For this article series I am using an analogy of two sets of standard playing cards. One set with a blue back and another with a red back that need to be ‘joined’ together according to various join conditions. The two sets of cards simply represent the rows from the two joined tables, the red input and the blue input – “Now Neo – which input do you choose”?
A merge operator can be used only when both sets of rows are pre-sorted according to the join expression(s). For example, a Product table index and Order Detail table index both sorted by Product ID (recall Execution Plan 3 from the Nested Loops articles). The algorithm is extremely simple, elegant, and efficient:
Flowchart 2 – Merge
Since the rows are sorted according to the join expression(s), we can immediately begin the matching process. Simply get the first row from the blue input and the first row from the red input. If they match, output them and continue to the next row from the red input. If not, fetch the next row from the blue input and repeat the processes until all rows from the blue input have been processed.
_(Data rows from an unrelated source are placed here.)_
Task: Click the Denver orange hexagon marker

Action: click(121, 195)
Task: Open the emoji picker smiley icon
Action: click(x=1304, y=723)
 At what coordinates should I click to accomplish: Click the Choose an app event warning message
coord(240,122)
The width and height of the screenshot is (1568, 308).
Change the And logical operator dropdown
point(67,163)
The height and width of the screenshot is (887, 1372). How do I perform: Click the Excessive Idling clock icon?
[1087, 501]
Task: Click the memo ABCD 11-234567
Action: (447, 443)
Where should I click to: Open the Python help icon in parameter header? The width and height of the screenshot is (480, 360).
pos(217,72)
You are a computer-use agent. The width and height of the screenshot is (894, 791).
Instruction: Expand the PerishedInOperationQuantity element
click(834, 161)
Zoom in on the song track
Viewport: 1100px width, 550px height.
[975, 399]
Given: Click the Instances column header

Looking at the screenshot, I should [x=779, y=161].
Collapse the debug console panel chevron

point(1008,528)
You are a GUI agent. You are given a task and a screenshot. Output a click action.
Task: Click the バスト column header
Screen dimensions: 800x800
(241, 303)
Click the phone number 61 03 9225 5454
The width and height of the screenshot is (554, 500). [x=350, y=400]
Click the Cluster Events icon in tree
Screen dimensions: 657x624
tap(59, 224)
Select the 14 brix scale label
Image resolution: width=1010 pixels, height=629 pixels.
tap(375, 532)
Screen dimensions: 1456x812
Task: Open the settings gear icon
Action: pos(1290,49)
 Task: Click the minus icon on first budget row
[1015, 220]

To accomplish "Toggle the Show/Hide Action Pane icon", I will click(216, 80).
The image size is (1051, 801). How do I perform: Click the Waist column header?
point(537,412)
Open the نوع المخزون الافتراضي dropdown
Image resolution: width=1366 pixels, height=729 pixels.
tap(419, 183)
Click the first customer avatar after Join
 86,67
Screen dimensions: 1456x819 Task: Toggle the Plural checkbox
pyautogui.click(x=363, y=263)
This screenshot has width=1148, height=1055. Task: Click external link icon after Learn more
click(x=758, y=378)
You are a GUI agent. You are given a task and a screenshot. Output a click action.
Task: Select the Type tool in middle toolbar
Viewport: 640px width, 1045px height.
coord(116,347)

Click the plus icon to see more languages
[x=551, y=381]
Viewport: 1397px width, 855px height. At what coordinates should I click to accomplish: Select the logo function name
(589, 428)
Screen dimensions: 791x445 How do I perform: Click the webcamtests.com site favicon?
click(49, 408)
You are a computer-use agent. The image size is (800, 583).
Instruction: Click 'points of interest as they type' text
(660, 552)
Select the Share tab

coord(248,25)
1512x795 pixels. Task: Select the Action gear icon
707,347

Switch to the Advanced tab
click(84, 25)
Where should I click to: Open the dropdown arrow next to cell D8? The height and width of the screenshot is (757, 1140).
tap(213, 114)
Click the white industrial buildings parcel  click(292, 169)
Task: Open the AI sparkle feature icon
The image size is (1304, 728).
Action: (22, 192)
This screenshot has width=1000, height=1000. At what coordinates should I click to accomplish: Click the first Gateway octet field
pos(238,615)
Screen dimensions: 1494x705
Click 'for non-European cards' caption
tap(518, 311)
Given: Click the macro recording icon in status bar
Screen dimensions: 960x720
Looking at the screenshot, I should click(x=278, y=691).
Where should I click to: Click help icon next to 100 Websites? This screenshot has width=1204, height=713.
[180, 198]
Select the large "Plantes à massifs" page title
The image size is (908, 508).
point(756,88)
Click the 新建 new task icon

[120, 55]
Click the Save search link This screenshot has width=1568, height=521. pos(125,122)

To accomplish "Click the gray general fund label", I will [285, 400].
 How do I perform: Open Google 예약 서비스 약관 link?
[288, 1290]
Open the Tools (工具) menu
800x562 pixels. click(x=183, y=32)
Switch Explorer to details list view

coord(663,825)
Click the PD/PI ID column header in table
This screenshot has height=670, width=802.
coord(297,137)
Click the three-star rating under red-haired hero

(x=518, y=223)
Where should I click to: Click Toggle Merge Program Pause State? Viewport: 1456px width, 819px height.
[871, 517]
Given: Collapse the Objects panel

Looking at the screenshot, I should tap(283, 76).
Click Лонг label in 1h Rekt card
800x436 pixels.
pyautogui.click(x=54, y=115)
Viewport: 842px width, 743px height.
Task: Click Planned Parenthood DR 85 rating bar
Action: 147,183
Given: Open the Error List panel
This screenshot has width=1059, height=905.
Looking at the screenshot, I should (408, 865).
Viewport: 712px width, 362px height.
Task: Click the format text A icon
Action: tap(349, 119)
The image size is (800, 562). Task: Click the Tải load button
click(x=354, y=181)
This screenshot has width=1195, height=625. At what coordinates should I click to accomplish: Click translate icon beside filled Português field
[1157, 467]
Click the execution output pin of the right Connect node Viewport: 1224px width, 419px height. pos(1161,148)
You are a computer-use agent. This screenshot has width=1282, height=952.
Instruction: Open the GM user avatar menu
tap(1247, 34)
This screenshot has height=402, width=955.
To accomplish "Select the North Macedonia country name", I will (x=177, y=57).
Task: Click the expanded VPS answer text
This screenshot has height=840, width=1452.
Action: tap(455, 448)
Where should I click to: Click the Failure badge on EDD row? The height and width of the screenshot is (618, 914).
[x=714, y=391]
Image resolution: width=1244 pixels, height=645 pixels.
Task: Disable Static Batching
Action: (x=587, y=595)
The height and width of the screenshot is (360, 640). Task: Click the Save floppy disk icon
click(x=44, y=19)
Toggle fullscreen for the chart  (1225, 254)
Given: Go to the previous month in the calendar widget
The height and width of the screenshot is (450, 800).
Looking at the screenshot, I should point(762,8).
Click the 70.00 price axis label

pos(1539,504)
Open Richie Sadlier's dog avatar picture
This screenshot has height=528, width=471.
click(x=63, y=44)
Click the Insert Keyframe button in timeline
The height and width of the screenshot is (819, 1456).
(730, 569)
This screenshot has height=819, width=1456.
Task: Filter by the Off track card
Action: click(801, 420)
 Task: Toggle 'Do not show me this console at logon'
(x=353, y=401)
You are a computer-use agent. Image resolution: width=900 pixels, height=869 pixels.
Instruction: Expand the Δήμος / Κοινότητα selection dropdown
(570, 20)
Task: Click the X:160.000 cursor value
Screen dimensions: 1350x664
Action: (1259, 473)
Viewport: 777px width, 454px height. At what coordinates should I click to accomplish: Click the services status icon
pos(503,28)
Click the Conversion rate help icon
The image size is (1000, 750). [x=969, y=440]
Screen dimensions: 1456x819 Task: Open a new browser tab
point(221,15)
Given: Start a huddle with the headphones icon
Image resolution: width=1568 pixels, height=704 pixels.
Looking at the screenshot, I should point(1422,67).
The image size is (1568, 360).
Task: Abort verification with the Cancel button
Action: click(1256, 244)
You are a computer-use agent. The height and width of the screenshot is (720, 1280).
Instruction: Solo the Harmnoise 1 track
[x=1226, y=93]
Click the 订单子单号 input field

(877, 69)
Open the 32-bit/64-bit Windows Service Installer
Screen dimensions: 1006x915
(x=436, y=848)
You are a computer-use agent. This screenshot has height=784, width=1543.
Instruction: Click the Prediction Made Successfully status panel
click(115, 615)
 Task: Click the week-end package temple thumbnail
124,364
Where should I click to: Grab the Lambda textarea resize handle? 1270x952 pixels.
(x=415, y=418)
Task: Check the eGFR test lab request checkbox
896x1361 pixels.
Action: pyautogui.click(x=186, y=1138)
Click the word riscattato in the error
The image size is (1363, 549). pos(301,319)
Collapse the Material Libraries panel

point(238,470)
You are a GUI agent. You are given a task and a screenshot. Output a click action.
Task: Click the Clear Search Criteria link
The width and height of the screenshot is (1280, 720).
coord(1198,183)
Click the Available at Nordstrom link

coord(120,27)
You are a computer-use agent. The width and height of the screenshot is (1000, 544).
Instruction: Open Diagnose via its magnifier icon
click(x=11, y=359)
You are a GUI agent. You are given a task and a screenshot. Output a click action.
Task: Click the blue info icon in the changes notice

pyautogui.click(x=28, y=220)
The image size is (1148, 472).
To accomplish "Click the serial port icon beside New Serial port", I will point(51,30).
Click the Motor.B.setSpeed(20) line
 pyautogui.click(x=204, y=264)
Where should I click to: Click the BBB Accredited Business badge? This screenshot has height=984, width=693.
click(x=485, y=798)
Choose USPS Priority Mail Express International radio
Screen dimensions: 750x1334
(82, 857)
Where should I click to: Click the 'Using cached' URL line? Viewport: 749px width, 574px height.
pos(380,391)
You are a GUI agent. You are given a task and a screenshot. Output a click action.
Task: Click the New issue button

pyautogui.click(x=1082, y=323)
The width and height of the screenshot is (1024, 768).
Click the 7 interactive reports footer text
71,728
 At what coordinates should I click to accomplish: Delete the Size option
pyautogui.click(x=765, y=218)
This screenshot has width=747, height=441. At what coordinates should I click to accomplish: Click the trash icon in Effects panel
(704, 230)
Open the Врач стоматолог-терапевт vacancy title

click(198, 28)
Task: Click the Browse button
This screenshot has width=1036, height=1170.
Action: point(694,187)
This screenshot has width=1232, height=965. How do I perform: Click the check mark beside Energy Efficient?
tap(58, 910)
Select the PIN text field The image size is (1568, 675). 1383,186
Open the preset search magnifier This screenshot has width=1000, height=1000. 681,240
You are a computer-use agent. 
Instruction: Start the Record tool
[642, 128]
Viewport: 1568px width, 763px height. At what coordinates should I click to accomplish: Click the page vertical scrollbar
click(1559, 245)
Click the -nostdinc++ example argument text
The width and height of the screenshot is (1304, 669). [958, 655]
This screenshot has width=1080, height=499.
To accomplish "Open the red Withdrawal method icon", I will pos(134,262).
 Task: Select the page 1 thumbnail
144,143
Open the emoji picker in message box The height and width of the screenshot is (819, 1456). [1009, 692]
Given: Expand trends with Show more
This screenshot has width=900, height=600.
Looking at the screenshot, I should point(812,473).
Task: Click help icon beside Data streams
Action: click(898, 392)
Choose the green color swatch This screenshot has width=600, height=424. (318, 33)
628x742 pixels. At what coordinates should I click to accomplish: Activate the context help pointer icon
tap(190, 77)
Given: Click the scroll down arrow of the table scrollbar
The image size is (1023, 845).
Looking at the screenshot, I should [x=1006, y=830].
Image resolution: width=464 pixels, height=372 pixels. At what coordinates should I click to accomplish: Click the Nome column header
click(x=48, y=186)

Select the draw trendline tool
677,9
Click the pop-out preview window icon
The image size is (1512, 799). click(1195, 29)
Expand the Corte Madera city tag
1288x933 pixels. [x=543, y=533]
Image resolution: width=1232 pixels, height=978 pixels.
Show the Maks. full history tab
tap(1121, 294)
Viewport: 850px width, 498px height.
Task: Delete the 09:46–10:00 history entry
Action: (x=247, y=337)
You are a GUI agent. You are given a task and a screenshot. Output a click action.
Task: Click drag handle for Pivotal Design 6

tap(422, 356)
If we were to join our cards this way, we would first lay both sets on the table, sorted according to the join condition, let’s say suit and rank. We will probably spread them one row below the other and simply start picking the cards, moving from left to right on both rows and matching as we progress. Of course, we could decide to sort them just for this purpose even if they weren’t sorted to begin with.
Merge is a highly efficient operator
The merge join is probably the most efficient of all three operators. It combines the advantage of hash match where the actual data needs to be accessed only once with the advantages of nested loops – low CPU consumption and enabling of fast output of matched rows for further query processing. Moreover, it tops them both by eliminating the potential for a-sequential page flushes. Since the days of SQL Server 6.5, I have witnessed how the query optimizer tends to favor merge joins more and more with every new release. In SQL 2000, we would see merge joins almost exclusively for joins that had the appropriately pre-sorted indexes, and for queries that included an ORDER BY clause that required the sort. In SQL 2008 the optimizer cleverly realizes that the advantages of this join http://armodexperiment.com/hordenine operator justify pre-sorting of one or both inputs just for the sake of using merge in many more cases than previous versions did.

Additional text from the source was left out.